しかし、すぐにミュウは言葉を繋いできた。
「魔法少女であることがバレると、魔法少女を守る魔法が消えてしまうのミュ……」
「守る……とは物理的な話か?」
「違うミュ。秘密にしている限り、変身する前と後の姿が同一人物だってわからなくなるミュ。そして、魔法少女の情報が外に伝わりづらくもなるミュ」
「なるほど……自動的に情報統制を行う魔法のために、秘密にする必要があるんですね」
今の話を聞いて、アスカはひとつ腑に落ちた。
生前、地球で魔法少女をやっていたとき……ツクモロズによってどんなに破壊がされても、その事件が公になることはなかった。

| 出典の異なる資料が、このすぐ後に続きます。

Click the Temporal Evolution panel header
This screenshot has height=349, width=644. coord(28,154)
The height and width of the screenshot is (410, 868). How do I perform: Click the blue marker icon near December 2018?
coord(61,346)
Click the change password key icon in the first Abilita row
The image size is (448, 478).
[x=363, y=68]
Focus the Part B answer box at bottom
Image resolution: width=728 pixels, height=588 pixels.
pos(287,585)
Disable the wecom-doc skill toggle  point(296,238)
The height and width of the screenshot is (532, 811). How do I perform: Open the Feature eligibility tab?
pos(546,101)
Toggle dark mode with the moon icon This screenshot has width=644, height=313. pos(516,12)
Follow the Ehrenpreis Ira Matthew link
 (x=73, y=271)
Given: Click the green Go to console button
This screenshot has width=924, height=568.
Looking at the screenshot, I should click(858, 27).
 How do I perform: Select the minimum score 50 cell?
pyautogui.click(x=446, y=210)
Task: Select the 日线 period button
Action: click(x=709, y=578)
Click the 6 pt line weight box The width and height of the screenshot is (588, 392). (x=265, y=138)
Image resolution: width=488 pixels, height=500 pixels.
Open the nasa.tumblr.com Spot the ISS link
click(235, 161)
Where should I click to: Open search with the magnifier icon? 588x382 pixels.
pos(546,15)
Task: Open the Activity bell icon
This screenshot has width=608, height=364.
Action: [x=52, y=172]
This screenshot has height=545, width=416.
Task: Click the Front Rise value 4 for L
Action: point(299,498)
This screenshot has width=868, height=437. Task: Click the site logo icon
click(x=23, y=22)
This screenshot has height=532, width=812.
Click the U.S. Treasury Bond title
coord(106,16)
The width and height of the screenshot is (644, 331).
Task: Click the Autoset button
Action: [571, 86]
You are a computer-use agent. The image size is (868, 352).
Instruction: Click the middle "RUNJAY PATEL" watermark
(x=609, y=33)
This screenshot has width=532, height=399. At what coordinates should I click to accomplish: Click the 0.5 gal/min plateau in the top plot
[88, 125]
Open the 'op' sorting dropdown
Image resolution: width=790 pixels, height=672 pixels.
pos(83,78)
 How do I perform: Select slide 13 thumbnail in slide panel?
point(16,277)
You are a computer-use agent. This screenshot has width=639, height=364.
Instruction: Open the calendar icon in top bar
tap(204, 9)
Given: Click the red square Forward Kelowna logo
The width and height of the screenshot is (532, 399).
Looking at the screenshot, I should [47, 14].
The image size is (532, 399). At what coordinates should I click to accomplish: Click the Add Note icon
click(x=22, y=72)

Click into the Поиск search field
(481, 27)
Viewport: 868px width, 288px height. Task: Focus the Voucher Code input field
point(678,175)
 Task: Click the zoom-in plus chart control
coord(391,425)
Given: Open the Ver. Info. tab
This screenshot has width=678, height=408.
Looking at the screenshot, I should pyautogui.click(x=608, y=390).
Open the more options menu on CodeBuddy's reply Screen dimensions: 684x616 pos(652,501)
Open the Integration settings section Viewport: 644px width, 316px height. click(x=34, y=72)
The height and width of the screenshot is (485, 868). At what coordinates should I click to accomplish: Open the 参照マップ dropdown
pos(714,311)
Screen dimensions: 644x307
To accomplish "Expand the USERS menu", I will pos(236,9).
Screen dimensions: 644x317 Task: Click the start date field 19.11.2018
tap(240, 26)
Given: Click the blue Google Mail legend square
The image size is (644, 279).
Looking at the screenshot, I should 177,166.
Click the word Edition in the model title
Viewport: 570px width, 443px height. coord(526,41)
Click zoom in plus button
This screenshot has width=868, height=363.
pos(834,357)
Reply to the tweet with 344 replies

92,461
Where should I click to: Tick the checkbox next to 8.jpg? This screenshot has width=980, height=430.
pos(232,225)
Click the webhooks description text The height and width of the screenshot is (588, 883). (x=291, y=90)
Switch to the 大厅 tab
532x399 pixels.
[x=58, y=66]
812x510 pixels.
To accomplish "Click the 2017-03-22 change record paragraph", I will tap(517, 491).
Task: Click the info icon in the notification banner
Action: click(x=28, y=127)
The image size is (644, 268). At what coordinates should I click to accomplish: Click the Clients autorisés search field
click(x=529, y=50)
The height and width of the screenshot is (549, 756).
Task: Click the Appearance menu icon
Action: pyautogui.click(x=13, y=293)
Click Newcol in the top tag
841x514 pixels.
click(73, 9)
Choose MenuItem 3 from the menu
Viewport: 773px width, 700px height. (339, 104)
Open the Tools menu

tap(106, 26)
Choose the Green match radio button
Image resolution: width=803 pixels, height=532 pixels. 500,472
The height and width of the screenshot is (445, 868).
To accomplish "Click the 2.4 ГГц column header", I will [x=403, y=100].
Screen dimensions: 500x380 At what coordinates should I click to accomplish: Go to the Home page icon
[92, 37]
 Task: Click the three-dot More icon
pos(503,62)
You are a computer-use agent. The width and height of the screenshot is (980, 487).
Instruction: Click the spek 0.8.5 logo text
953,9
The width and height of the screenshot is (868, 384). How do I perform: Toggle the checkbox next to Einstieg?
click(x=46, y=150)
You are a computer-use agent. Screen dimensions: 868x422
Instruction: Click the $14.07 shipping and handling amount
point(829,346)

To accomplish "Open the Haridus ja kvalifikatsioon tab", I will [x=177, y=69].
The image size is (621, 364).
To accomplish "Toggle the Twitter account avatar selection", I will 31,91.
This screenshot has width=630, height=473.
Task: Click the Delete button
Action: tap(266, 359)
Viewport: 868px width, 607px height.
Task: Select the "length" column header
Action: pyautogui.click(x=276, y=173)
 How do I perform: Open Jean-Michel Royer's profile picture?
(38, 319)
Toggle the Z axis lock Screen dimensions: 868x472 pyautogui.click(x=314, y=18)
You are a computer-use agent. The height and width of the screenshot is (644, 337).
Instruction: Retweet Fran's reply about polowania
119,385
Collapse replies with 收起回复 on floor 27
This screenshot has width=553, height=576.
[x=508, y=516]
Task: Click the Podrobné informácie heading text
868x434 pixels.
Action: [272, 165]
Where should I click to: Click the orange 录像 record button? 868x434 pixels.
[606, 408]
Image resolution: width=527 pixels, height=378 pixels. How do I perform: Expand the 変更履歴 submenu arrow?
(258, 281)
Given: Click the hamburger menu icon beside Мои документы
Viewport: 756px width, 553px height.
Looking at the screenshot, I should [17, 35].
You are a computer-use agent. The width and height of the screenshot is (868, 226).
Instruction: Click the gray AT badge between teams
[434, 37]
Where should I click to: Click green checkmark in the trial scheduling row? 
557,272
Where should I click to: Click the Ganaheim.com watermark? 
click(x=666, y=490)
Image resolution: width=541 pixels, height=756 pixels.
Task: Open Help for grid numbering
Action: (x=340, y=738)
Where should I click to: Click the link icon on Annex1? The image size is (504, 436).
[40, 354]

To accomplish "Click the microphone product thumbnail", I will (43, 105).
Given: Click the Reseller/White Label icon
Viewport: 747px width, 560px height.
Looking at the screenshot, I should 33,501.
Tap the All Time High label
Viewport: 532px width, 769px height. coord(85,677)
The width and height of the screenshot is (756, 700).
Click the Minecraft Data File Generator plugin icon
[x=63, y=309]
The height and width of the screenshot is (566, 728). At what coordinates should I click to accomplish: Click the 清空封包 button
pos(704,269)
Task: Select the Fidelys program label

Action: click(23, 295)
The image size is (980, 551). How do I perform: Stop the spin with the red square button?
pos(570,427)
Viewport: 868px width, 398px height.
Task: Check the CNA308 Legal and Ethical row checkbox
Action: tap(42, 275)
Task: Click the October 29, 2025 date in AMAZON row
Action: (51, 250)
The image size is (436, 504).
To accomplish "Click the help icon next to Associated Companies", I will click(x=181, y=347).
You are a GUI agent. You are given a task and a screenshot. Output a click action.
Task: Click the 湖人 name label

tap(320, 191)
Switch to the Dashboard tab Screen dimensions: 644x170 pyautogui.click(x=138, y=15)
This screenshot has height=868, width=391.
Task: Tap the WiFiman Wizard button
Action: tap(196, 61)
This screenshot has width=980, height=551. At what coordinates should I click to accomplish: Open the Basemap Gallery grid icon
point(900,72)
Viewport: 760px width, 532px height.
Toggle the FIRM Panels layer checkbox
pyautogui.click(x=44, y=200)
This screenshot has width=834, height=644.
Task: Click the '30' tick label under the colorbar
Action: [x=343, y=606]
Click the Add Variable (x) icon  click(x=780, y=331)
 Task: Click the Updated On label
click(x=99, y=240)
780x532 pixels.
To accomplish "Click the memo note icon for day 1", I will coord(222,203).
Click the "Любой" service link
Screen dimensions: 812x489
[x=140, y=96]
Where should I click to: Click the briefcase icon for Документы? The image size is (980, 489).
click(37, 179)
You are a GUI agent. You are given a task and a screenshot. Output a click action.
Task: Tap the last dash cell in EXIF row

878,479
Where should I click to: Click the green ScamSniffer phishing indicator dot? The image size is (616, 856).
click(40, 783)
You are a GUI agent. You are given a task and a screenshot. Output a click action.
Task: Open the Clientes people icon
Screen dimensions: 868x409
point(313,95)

魔法少女の存在も活躍も周囲にしか伝播されず、地元では「謎の少女によって怪物が退治されたらしい」と噂される程度。
ネットワークによって惑星間の情報すら短時間で広がるご時世に、情報が広まらなさ過ぎるのは不思議だった。
だが、その恩恵にあやかっていたからこそ家族や親しい人間……ラドクリフにも正体がバレることなく戦えていたのだ。
「そっか! 華世ちゃんは最初の最初にアーミィに暴露しちゃったから、それで守られなくなったんだ!」
「だからお姉さまを知っていれば、お姉さまがマジカル・カヨだということがわかる!」
「まあ、アー君……いや、アーダルベルト大元帥の計らいでアーミィが情報統制を行っていたから、全くの無防備ではなかったんだがな」
ドクターがそう締めくくり、謎の一つが片付いた。
次の質問をしようかとアスカが口を開こうとしたとき、結衣が素早く手を上げた。
「静くん、言いたまえ」
「えっとえっと、アスカちゃんって炎の魔法を使うんだよね?」
「アタシ? ああ、まぁ。そうだな」
不意打ちで自分に飛んできた質問に、慌てて肯定を返す。
ミュウへの質問じゃないのかと一瞬思ったが、結衣の視線はすぐにミュウへと向けられた。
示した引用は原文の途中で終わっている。